Task description
Omit all images, then repeat exactly the lines below from the one containing "Click inside the Go to file field" through the one containing "1478x831 pixels.", both ends included.

Stored records

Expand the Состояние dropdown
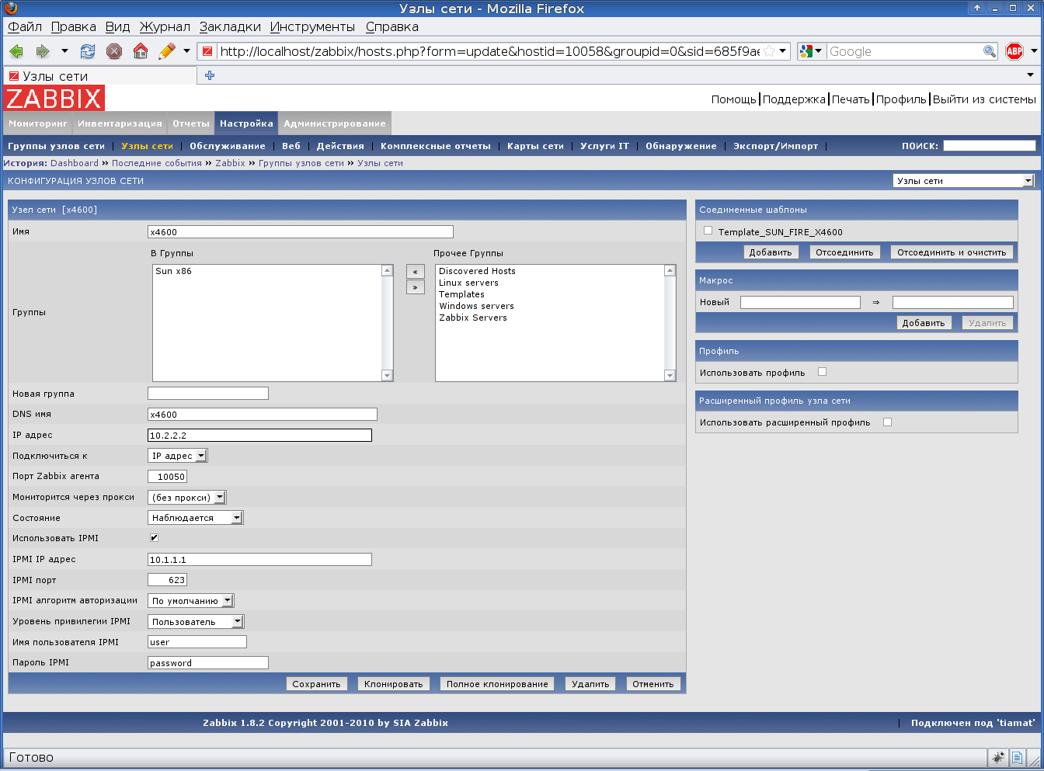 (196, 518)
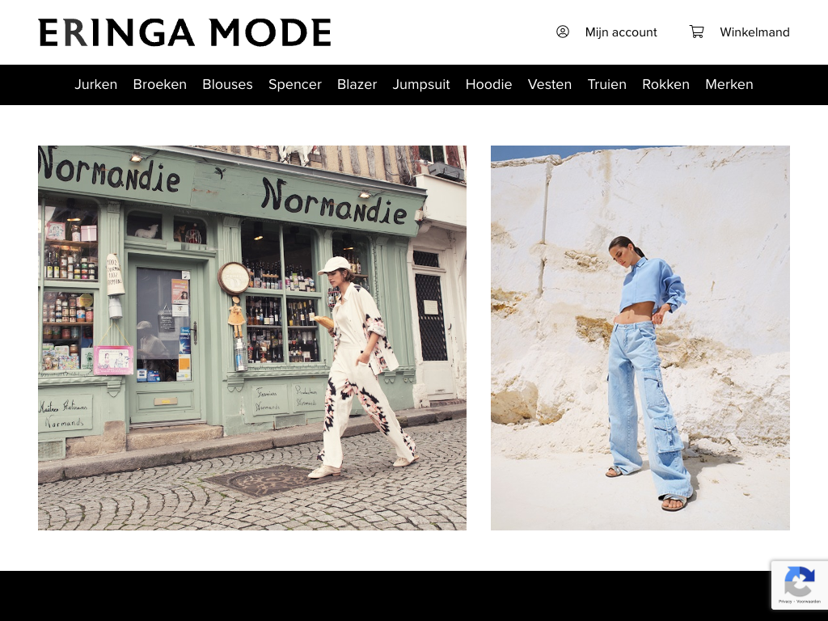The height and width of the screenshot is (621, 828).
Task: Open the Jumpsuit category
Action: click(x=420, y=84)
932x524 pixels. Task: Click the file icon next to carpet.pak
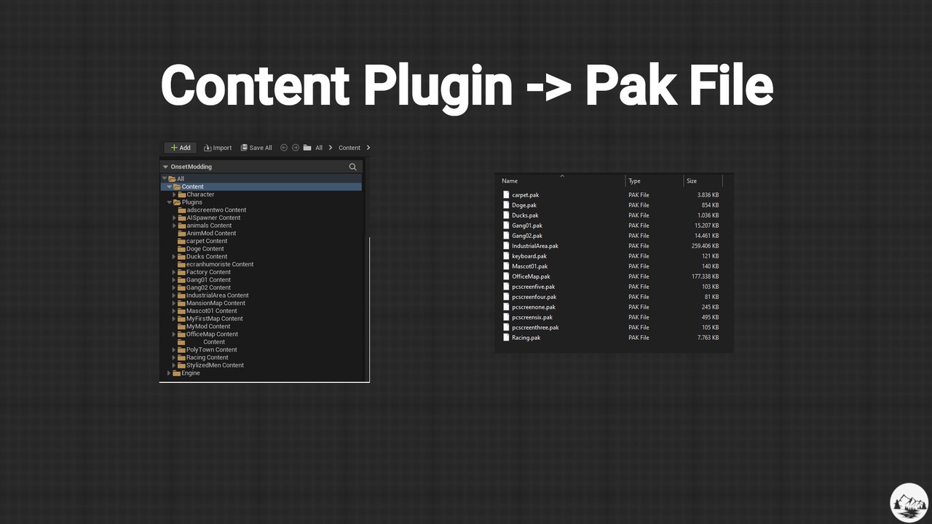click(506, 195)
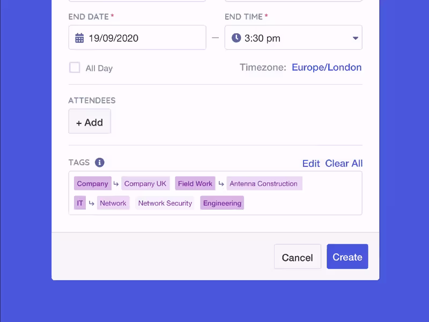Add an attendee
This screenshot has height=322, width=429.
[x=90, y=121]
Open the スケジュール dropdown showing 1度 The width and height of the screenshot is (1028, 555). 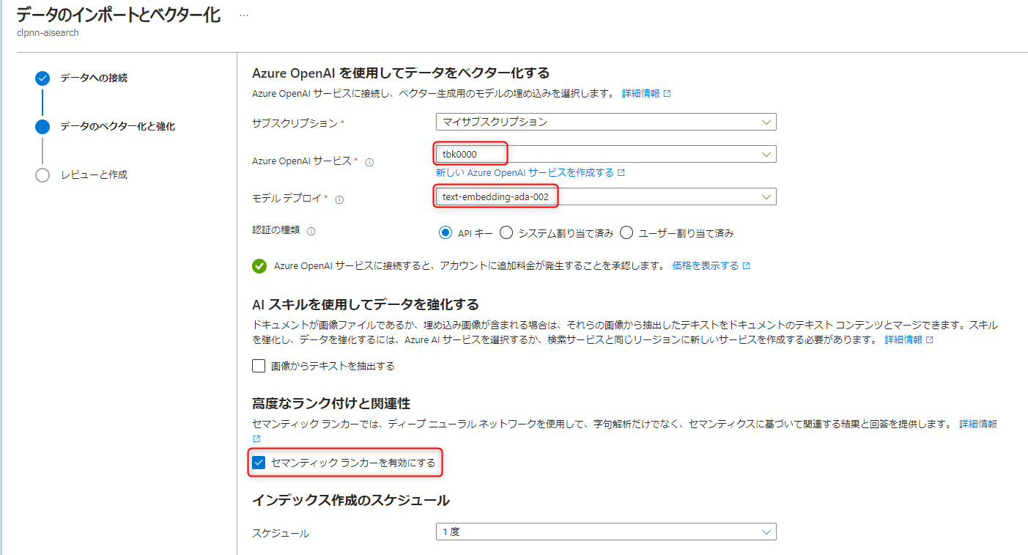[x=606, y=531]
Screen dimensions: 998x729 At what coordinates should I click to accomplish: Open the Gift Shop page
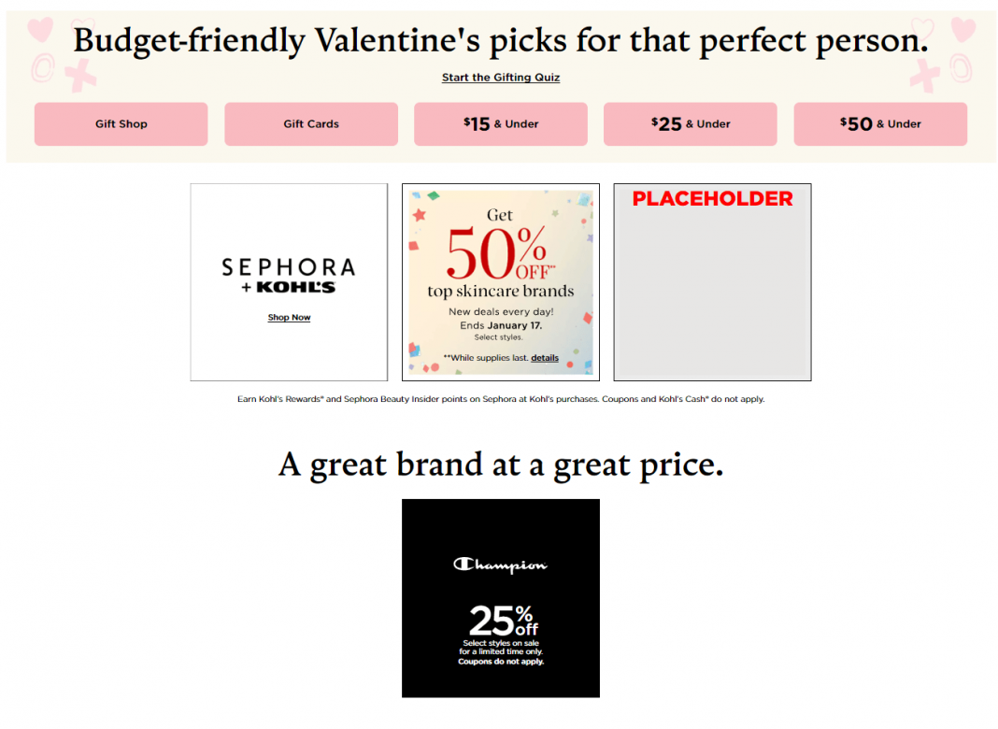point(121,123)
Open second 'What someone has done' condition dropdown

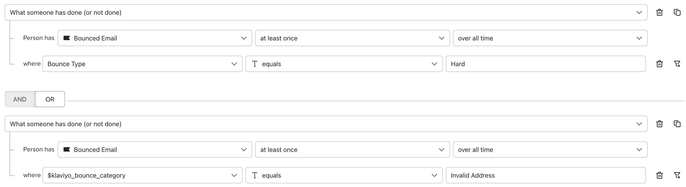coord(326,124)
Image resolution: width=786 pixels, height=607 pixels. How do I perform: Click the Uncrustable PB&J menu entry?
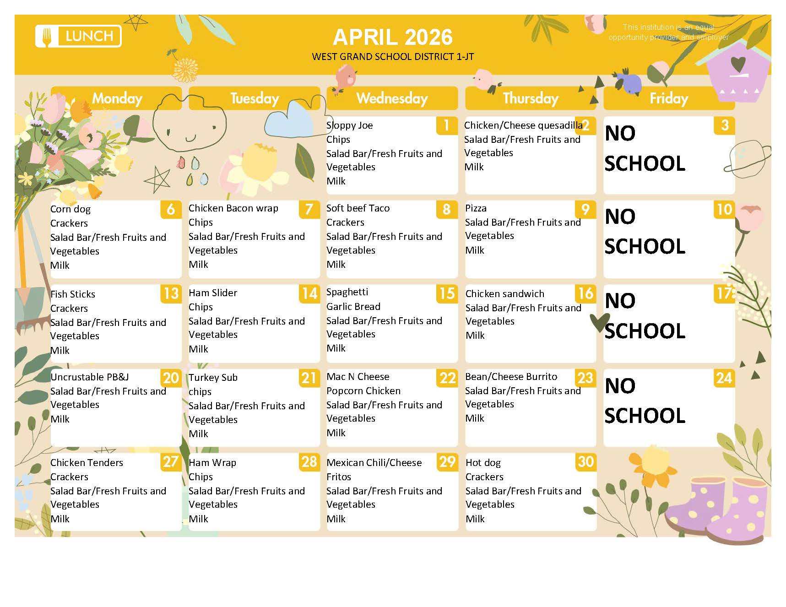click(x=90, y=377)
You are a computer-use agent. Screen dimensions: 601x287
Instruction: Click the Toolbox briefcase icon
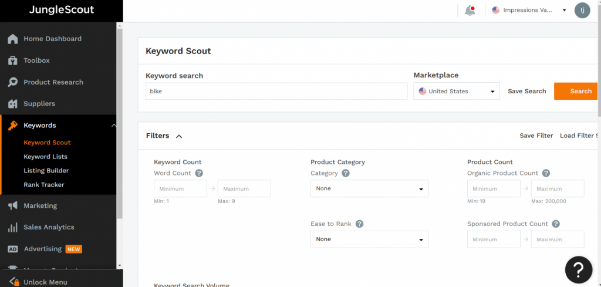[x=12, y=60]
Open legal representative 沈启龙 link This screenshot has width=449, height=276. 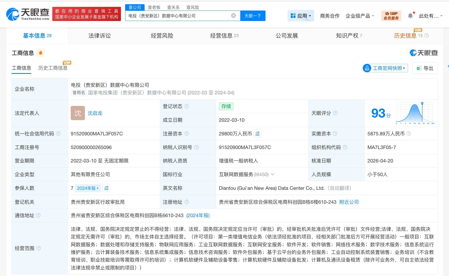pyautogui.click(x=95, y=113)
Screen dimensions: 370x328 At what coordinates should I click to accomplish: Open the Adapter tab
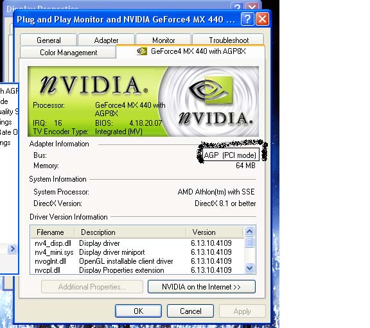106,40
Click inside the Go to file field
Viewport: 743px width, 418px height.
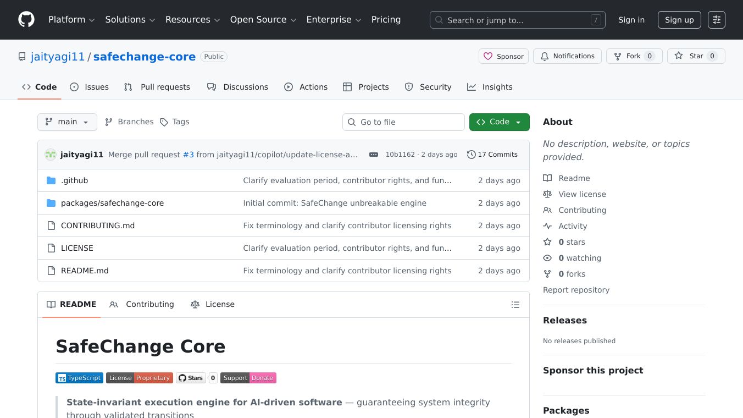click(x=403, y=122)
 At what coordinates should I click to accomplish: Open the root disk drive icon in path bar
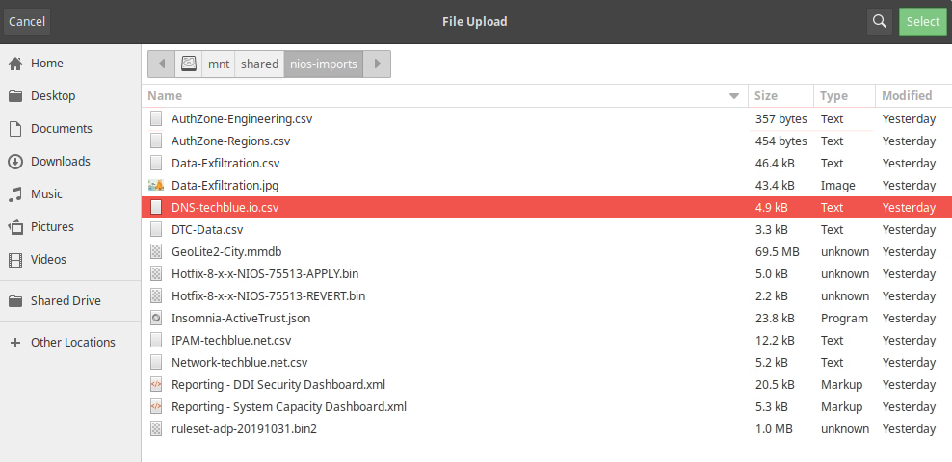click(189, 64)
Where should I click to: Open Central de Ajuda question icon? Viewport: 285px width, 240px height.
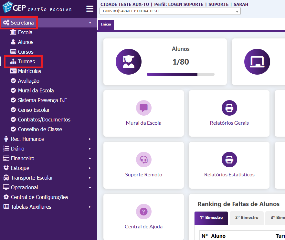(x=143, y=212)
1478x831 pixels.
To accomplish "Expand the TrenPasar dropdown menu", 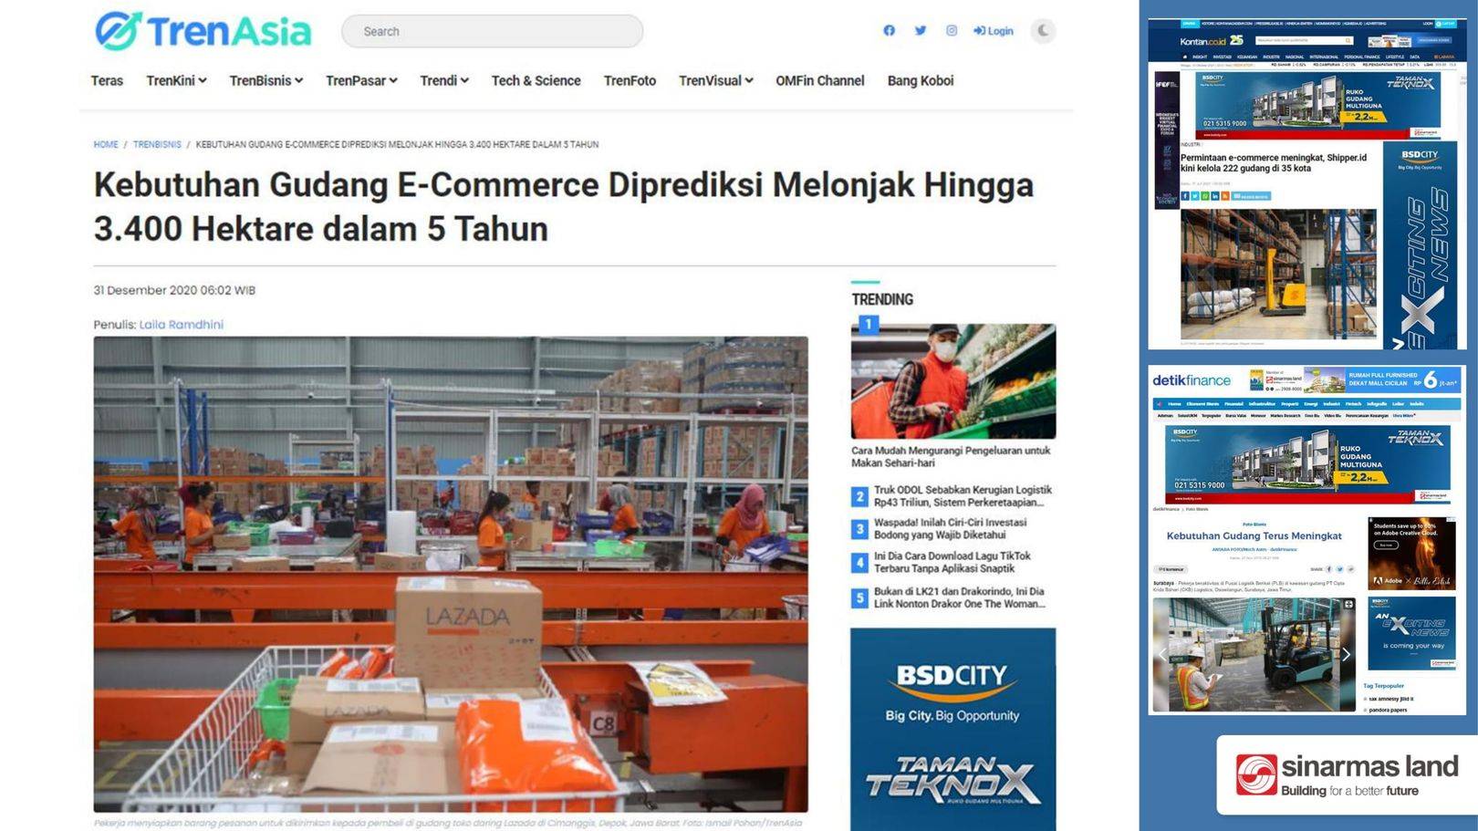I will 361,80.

Result below
Click inside the Go to file field
Viewport: 743px width, 418px height.
click(x=403, y=122)
 At what coordinates should I click to accomplish: Open the root disk drive icon in path bar
click(189, 64)
Where should I click to: Open Central de Ajuda question icon? Viewport: 285px width, 240px height.
(x=143, y=212)
1478x831 pixels.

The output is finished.